--- BEGIN Excerpt to read ---

Thoughts on laziness (long)

Thomas Lindgren thomasl@REDACTED
Mon Oct 23 11:53:23 CEST 2000


> I remember reading that the 'Mercury' people hoped to be able to
> perform complexity reducing source->source transforms. Does HIPE do
> that, or does the potential (I read "in general" to mean "there are
> some cases where we can do better". That may have been reading too
> much into what you wrote.) come from 'striking it lucky' when doing 
> (local) optimisations on object code?

As far as I am aware, the HIPE compiler does not reduce complexity
apart from removing simple dead computations. For example, it can't
remove a loop (exception-free, etc) producing an unused value. Or
at least it couldn't when I left Uppsala. Maybe there are some new
tricks I'm not aware of.

The Mercury compiler (among others) is capable of one form of
optimization that should be possible at nearly-source level:
reordering of conses (and other term constructions). This reduces
space complexity, e.g., from linear into running at constant stack
space. (Prolog implementations tend to use this by default, btw.)

Here is an illustration of the basic technique. Take simple append:

append([],Ys) -> Ys;
append([X|Xs],Ys) ->
   Zs = append(Xs,Ys),
   [X|Zs].

--- END Excerpt to read ---
--- BEGIN Dataset section ---

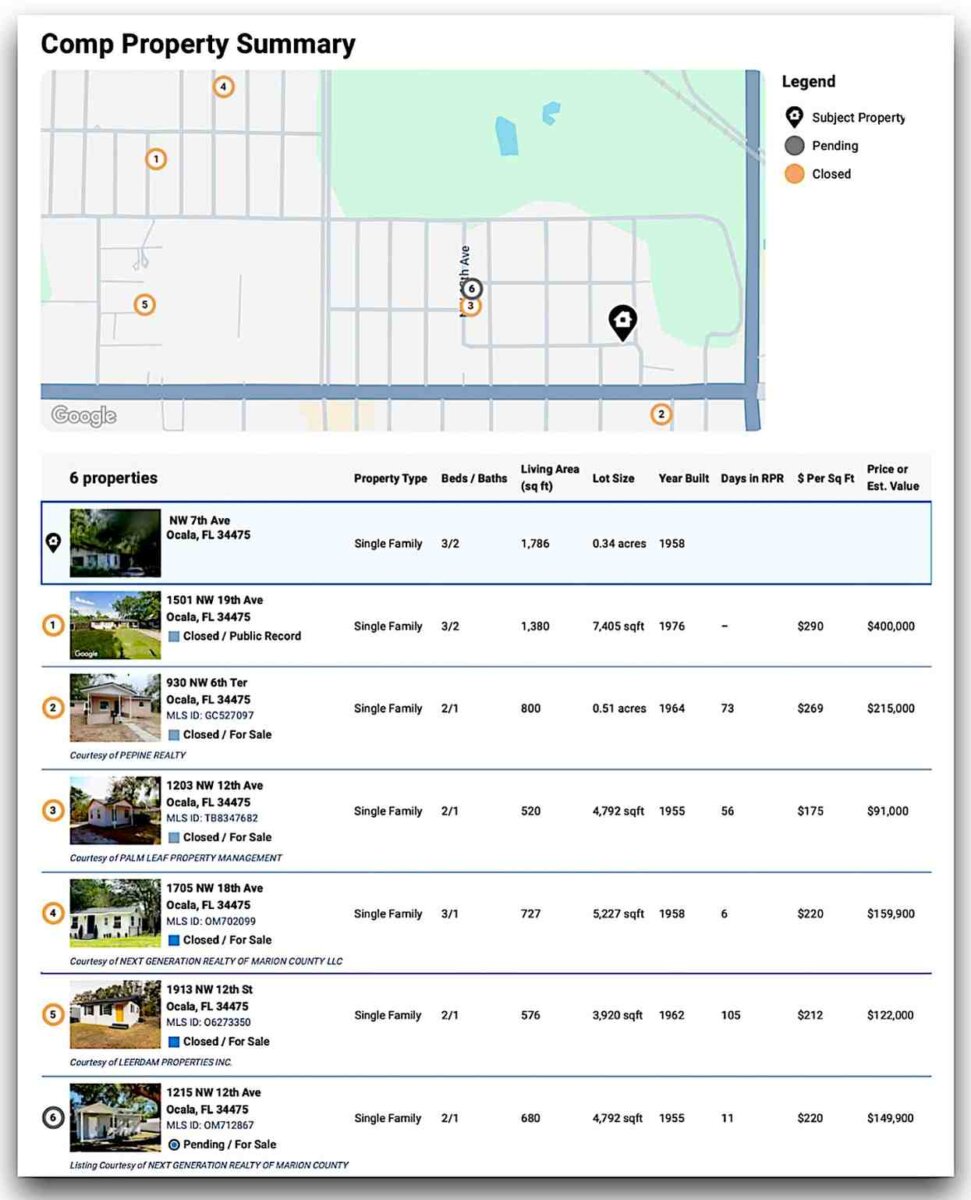Click the Days in RPR column header
Screen dimensions: 971x1200
[752, 479]
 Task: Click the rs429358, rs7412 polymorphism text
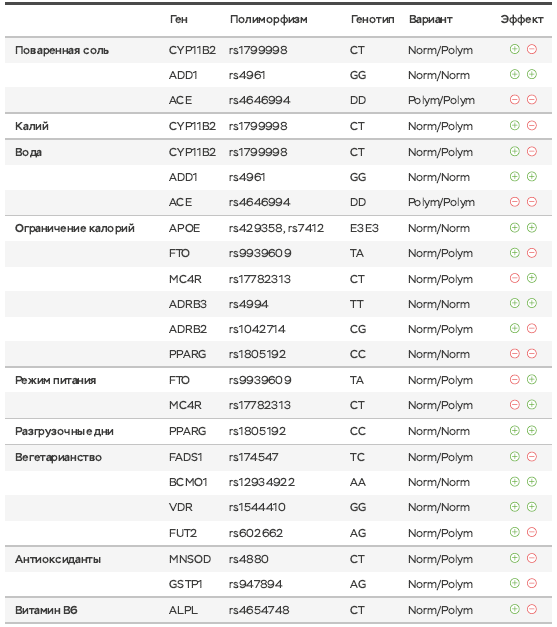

--- END Dataset section ---

Problem 1
Answer these from the post on laziness:
(a) What does the HIPE compiler remove, apart from which it does not reduce complexity?
(b) What optimization is the Mercury compiler described as capable of?
(c) Which implementations tend to use this optimization by default?
Problem 2
In the post on laziness, copy the passage from "The Mercury compiler" to "by default, btw.)" word for word.

Output 1
(a) Simple dead computations.
(b) Reordering of conses (and other term constructions).
(c) Prolog implementations.

Output 2
The Mercury compiler (among others) is capable of one form of
optimization that should be possible at nearly-source level:
reordering of conses (and other term constructions). This reduces
space complexity, e.g., from linear into running at constant stack
space. (Prolog implementations tend to use this by default, btw.)